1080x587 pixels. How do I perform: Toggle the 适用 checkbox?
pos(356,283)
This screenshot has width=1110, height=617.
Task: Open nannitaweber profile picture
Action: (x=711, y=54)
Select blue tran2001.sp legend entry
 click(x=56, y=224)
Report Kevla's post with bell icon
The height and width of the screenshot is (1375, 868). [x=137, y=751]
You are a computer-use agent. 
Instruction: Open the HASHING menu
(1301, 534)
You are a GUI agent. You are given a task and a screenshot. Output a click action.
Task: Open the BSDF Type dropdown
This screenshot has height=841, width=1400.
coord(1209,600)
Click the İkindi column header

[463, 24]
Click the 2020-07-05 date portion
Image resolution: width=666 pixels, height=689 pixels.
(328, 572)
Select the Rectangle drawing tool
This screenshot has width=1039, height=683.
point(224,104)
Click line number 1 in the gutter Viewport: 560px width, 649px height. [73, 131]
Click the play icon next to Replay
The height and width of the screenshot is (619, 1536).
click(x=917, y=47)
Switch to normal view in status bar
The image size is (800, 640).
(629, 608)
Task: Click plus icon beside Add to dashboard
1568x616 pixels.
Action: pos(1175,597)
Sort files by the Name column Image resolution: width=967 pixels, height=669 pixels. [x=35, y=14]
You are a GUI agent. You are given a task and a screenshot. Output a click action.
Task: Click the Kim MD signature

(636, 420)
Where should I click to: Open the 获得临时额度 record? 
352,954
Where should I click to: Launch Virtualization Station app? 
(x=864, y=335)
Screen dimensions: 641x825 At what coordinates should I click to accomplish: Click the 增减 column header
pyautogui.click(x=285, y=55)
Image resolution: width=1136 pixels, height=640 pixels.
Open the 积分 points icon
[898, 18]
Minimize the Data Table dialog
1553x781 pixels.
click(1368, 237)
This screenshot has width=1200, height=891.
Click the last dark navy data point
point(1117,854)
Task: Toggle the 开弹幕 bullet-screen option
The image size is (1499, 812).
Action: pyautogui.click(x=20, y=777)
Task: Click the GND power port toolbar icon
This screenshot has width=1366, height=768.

========================

● **Your instructions**
Only the lines from the one holding "Open the 积分 points icon" to the end of the material are wanted, each transcribed exactly.

● **Answer to this problem**
Open the 积分 points icon
[898, 18]
Minimize the Data Table dialog
1553x781 pixels.
click(1368, 237)
This screenshot has width=1200, height=891.
Click the last dark navy data point
point(1117,854)
Task: Toggle the 开弹幕 bullet-screen option
The image size is (1499, 812).
Action: pyautogui.click(x=20, y=777)
Task: Click the GND power port toolbar icon
This screenshot has width=1366, height=768.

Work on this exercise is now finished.